What is supposed to prevent us from triggering the assertion in a case like that?

Hi,

I've hit the new assertion when compiling for my out of tree target when using -Osize in combination with

#pragma clang loop vectorize(enable)

on a loop.

What is supposed to prevent us from triggering the assertion in a case like that?

Can be reproduced on trunk with

clang -mllvm -disable-llvm-optzns -S -Xclang -emit-llvm-bc -Os lala.c -o ./lala.bc
opt -disable-basicaa -O1 -S -o - lala.bc

Hi, sorry about this.

Just looking at the .C file, I was surprised that it tries to emit runtime checks because restrict is. But running opt with disable-basicaa I can imagine it will try to do that yes; that doesn't really surprise me. And so when I ran clang -Os -fvectorize I am not running in to this assert.

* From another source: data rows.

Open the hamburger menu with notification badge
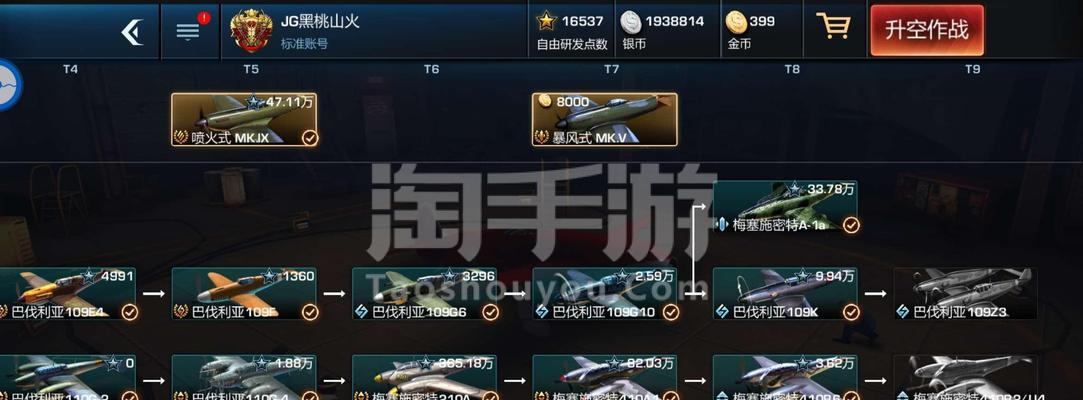The width and height of the screenshot is (1083, 400). coord(188,31)

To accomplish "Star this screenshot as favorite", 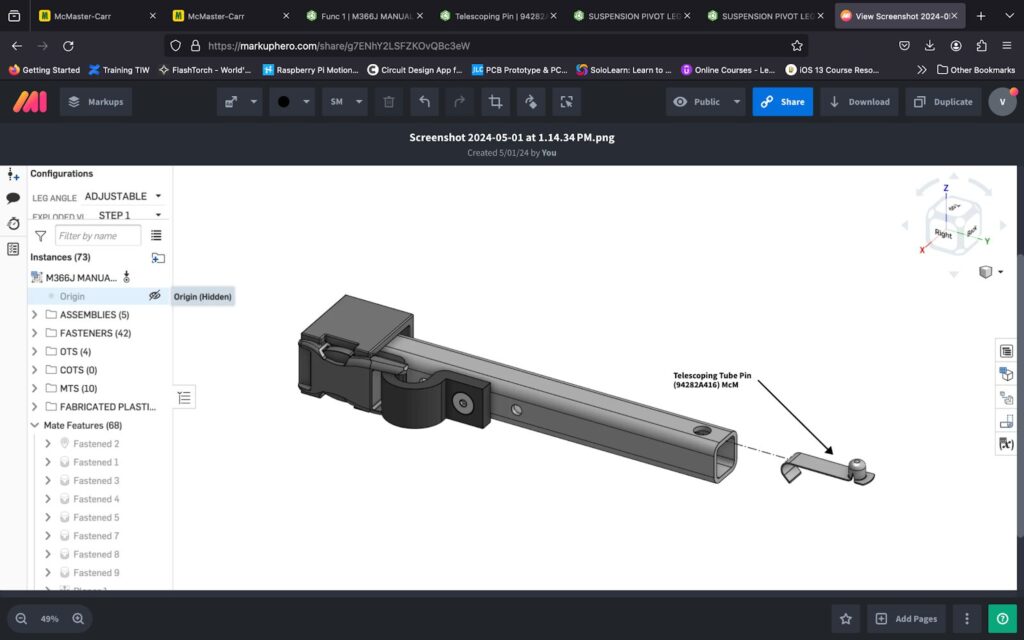I will [846, 619].
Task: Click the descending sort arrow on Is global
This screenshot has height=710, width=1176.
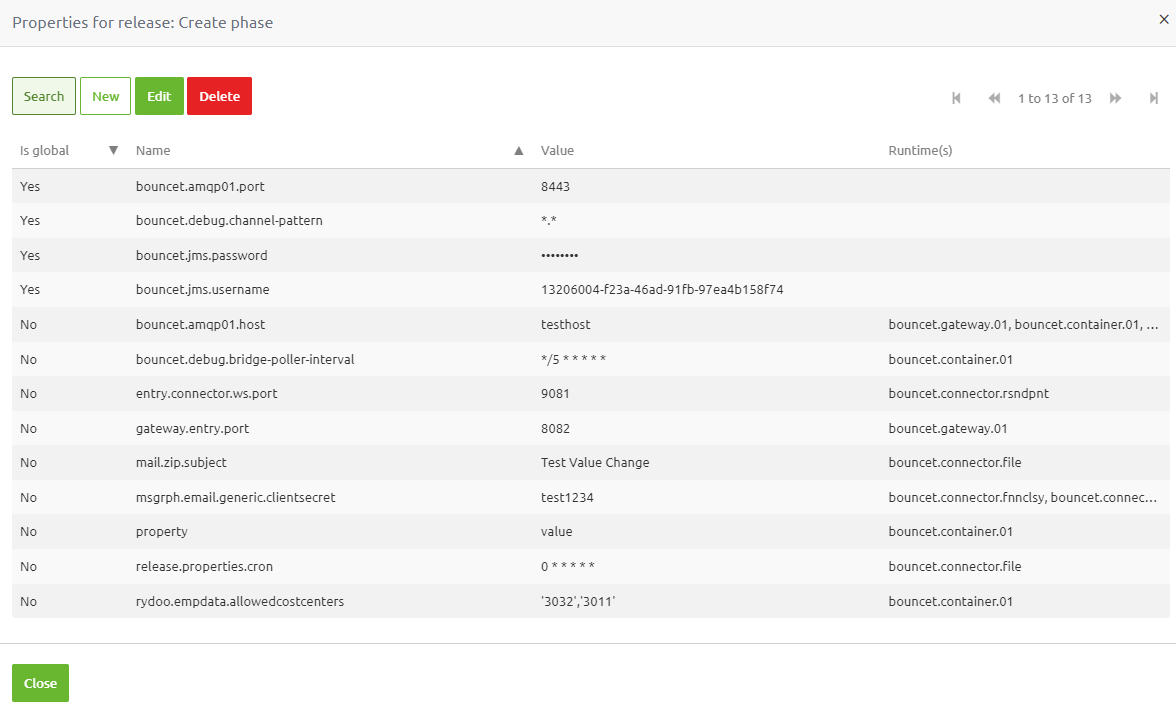Action: coord(113,150)
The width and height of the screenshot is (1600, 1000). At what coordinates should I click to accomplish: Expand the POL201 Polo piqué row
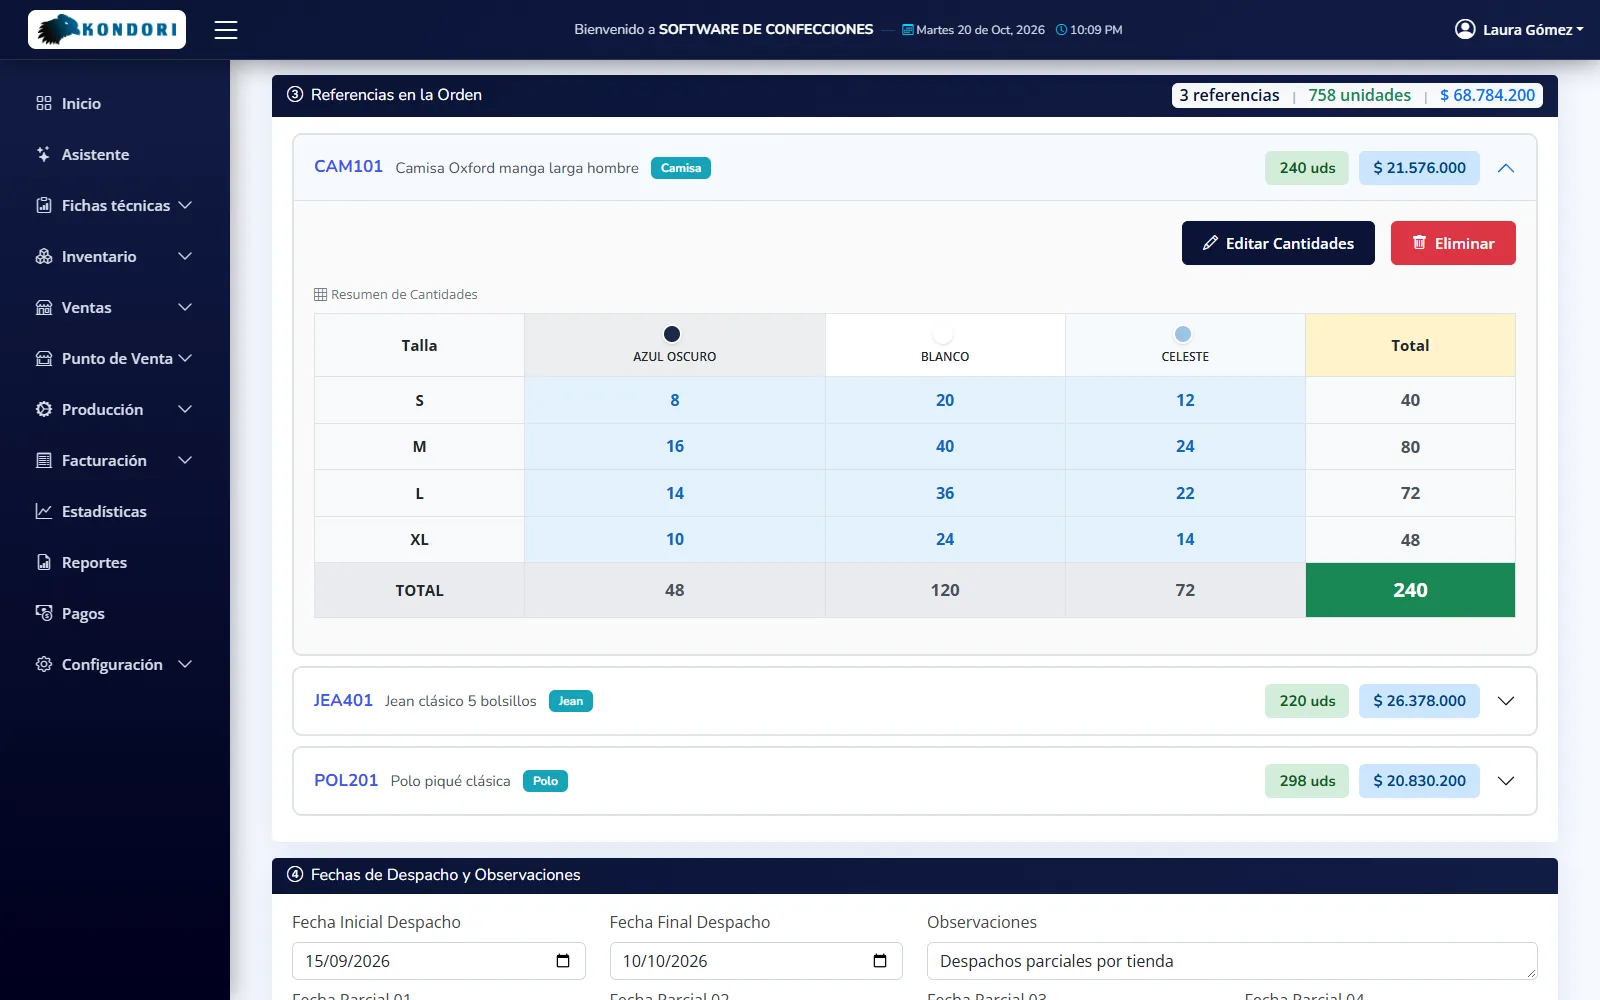click(x=1506, y=781)
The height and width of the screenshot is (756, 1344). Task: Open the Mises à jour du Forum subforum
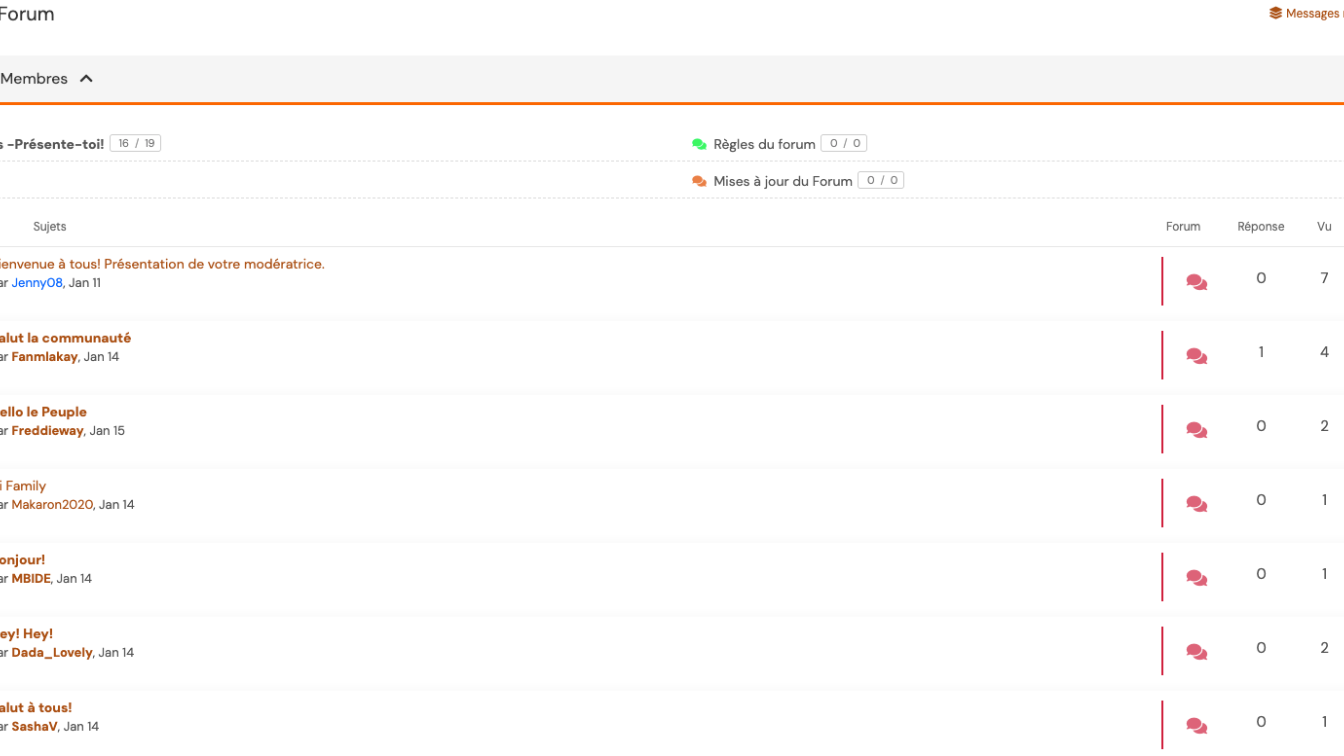click(x=782, y=181)
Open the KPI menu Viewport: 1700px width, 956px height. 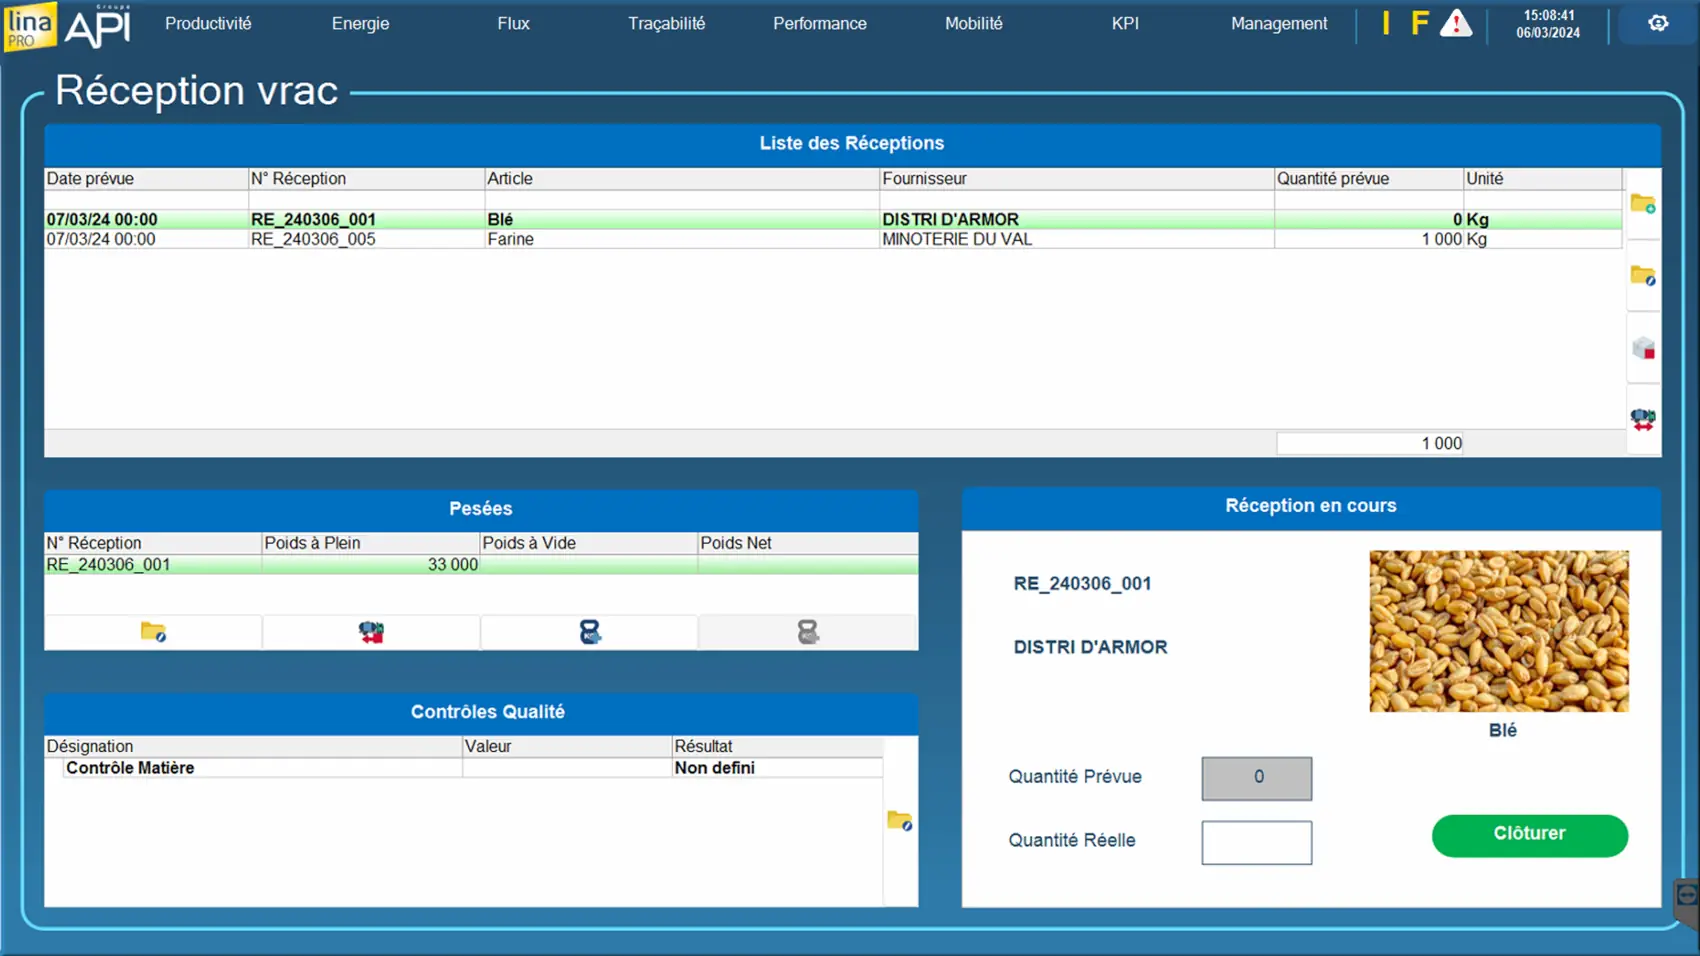coord(1125,23)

Triggering this assert with opt shows its usefulness of this assert I think. But if we can trigger this from a user-facing tool clang then I think we do have a problem. Do you have a clang command to trigger this?

Why would it be ok to give the assert when we run

clang
opt

?
You mean that clang's output in that case is broken? In that case I'd expect a verifier in opt to catch the fault, not that opt would crash with an assertion.

Anyway, I get the crash also with

clang -mllvm -disable-basicaa -S -Os lala.c -o -
SjoerdMeijer added a comment.EditedSep 4 2019, 6:01 AM

I was just trying to say that triggering an assert by some option combination in a non-user facing tool is probably not that difficult. And I was also trying to say that the assert was kind of serving it purpose, because I was expecting basicaa to run. But probably that assumption is wrong?

But let's forget this, because I agree that asserting is not really a graceful way of dealing with this, and there's probably room for improvement. Just checking what you are expecting for this case: do you expect this loop to be vectorised? I would guess that because of disabling basicaa, runtime checks are required and there's code growth, which is undesired when optimising for size, so no vectorization.

Normally we do use basicaa, the crash was found in "fuzz" tests where we compile the code with random flags.

So I'm not really sure what the vectorizer should really do in that case, apart from not crashing :)

Okay, thanks for reporting, I will look into this.